Work to complete: Retype the passage on the Gatling gun from "The casing was partitioned, and" to "as being unnecessary.", word for word.
*** Source
The Gatling gun is a rapid-firing multiple-barrel firearm invented in 1861 by Richard Jordan Gatling. It is an early machine gun and a forerunner of the modern electric motor-driven rotary cannon.

The Gatling gun's operation centered on a cyclic multi-barrel design which facilitated cooling and synchronized the firing-reloading sequence. As the handwheel is cranked, the barrels rotate and each barrel sequentially loads a single cartridge from a top-mounted magazine, fires off the shot when it reaches a set position (usually at 4 o'clock), then ejects the spent casing out of the left side at the bottom, after which the barrel is empty and allowed to cool until rotated back to the top position and gravity-fed another new round. This configuration eliminated the need for a single reciprocating bolt design and allowed higher rates of fire to be achieved without the barrels overheating quickly.

One of the best-known early rapid-fire firearms, the Gatling gun saw occasional use by the Union forces during the American Civil War, which was the first time it was employed in combat. It was later used in numerous military conflicts, including the Boshin War, the Anglo-Zulu War and the assault on San Juan Hill during the Spanish–American War. It was also used by the Pennsylvania militia in episodes of the Great Railroad Strike of 1877, specifically in Pittsburgh. Gatling guns were even mounted aboard ships.

Design 

The Gatling gun is operated by a hand-crank mechanism, with six barrels revolving around a central shaft (although some models had as many as ten). Each barrel fires once per revolution at about the same position. The barrels, a carrier, and a lock cylinder were separate and all mounted on a solid plate revolving around a central shaft, mounted on an oblong fixed frame. Turning the crank rotated the shaft. The carrier was grooved and the lock cylinder was drilled with holes corresponding to the barrels.

The casing was partitioned, and through this opening, the barrel shaft was journaled. In front of the casing was a cam with spiral surfaces. The cam imparted a reciprocating motion to the locks when the gun rotated. Also in the casing was a cocking ring with projections to cock and fire the gun. Each barrel had a single lock, working in the lock cylinder on a line with the barrel. The lock cylinder was encased and joined to the frame. Early models had a fibrous matting stuffed in among the barrels, which could be soaked with water to cool the barrels down. Later models eliminated the matting jacketing as being unnecessary.

Cartridges, held in a hopper, dropped individually into the grooves of the carrier. The lock was simultaneously forced by the cam to move forward and load the cartridge, and when the cam was at its highest point, the cocking ring freed the lock and fired the cartridge. After the cartridge was fired the continuing action of the cam drew back the lock bringing with it the spent casing which then dropped to the ground.

The grouped barrel concept had been explored by inventors since the 18th century, but poor engineering and the lack of a unitary cartridge made previous designs unsuccessful. The initial Gatling gun design used self-contained, reloadable steel cylinders with a chamber holding a ball and black-powder charge, and a percussion cap on one end. As the barrels rotated, these steel cylinders dropped into place, were fired, and were then ejected from the gun. The innovative features of the Gatling gun were its independent firing mechanism for each barrel and the simultaneous action of the locks, barrels, carrier, and breech.
******
*** Material provided
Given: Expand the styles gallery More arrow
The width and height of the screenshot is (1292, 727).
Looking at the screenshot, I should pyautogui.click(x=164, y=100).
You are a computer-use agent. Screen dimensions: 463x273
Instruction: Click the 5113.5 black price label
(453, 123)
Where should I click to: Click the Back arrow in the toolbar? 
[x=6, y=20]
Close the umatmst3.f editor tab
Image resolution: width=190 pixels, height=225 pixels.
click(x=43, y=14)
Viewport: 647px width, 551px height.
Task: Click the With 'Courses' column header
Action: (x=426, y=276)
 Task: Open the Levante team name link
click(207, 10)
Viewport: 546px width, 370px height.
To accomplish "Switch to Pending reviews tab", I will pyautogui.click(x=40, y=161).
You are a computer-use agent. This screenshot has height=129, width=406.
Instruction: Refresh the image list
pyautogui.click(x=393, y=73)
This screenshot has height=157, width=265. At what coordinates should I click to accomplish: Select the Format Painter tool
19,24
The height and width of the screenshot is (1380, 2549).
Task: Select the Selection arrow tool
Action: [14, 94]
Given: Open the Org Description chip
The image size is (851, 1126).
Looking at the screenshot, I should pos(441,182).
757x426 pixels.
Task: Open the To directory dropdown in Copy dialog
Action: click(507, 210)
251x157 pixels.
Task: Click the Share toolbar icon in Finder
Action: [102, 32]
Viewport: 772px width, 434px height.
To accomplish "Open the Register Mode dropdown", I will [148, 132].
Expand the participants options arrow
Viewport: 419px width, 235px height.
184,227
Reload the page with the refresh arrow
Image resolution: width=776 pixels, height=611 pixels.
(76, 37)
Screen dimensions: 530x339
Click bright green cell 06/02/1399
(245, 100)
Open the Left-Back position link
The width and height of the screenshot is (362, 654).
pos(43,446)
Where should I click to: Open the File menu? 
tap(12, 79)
******
Task response:
The casing was partitioned, and through this opening, the barrel shaft was journaled. In front of the casing was a cam with spiral surfaces. The cam imparted a reciprocating motion to the locks when the gun rotated. Also in the casing was a cocking ring with projections to cock and fire the gun. Each barrel had a single lock, working in the lock cylinder on a line with the barrel. The lock cylinder was encased and joined to the frame. Early models had a fibrous matting stuffed in among the barrels, which could be soaked with water to cool the barrels down. Later models eliminated the matting jacketing as being unnecessary.